El historiador Milcíades Peña (1933-1965) afirmaba que “es absurdo condenar los proyectos monárquicos de San Martín, Belgrano o Bolívar. Fue un paso hacia la constitución de la nación moderna, superando el aislamiento medieval de feudos y ciudades. Y América latina, al salir de la colonia, se hallaba en disgregación. Se habrían formado varios Estados más poderosos que veinte republiquetas, y la lucha por las conquistas democráticas, y hubieran dado en un plano favorable a las masas”.

Unión de los pueblos libres

“Desde fines de 1811, el artiguismo se había pronunciado en favor de la «soberanía particular de los pueblos»”, indica la investigadora uruguaya Ana Frega, y explica: “En abril de 1813, el Congreso de Tres Cruces resolvió la constitución formal de la Provincia Oriental, delimitó su territorio al espacio comprendido entre el río Uruguay, el Río de la Plata y la frontera hispano-lusitana, estableció la confederación”. En tanto, Leonardo Rodríguez Maglio, licenciado en filosofía, señala que “a veces se olvida la doble significación de la Independencia política en Artigas, y sólo se ve el costado de la «separación de» y se niega la «unión con»; o se cae en su contrario al sólo insistir en la «unión», y negar la decisiva importancia que tenía para el Protector el que cada provincia se gobernara separadamente por sí misma”.

El filósofo remarca que “Artigas quería una firme Liga de amistad, en igualdad de dignidad, privilegios y derechos entre todas las provincias; que era decir –para él–, entre todos los países del Río de la Plata y de América del Sur. Daba prioridad, por encima de la unión, al concepto de que «los pueblos deben ser libres» (4 de abril de 1813), y eso se expresaba concretamente en que debían gobernarse por sí mismos. Lo mismo exigía también para los pueblos indios, pues era la forma que él entendía que podían disfrutar la felicidad práctica de ser libres” sostiene Rodríguez Maglio.
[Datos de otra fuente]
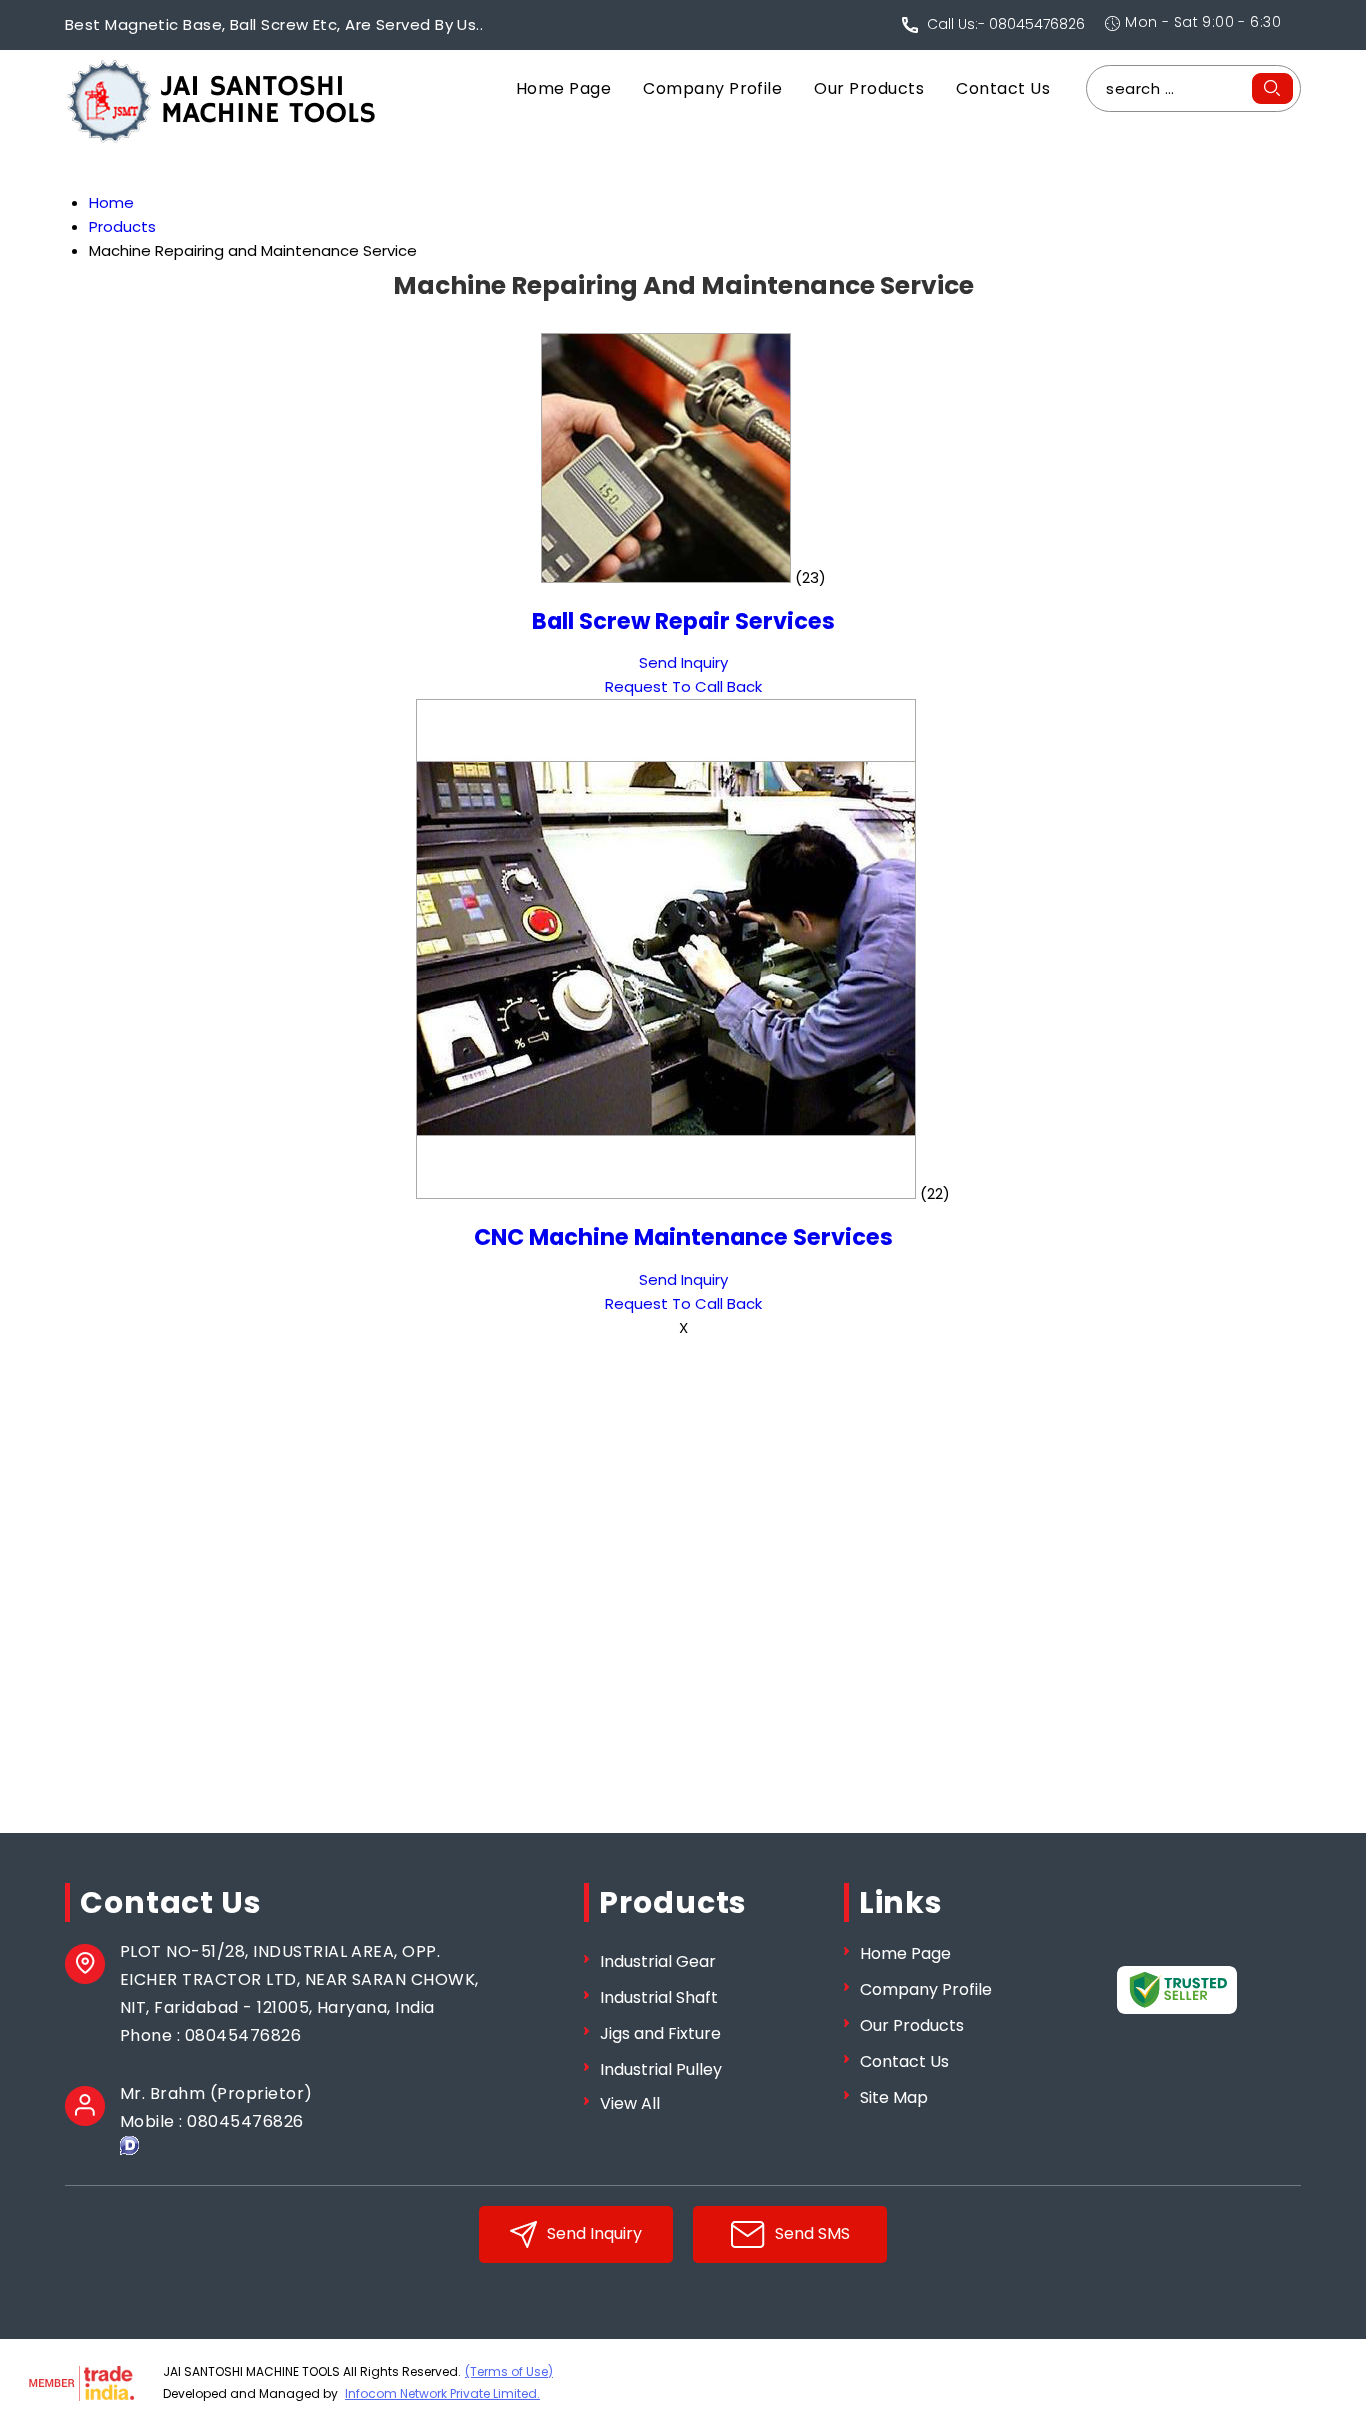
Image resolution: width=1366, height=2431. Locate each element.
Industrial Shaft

Por último, Rodríguez Maglio advierte: “En el concepto del Protector, el punto central era respetar y salvaguardar los derechos de los pueblos», esto es «la administración de su soberanía»; ese era el fin al que servían como medios la Independencia y la Confederación. Esto implicaba igualdad y reciprocidad entre todas las provincias, por lo tanto, liquidaba los privilegios que Buenos Aires había tenido y gozado como capital del Virreinato. Algo a lo que la oligarquía residente en el puerto no quería renunciar”.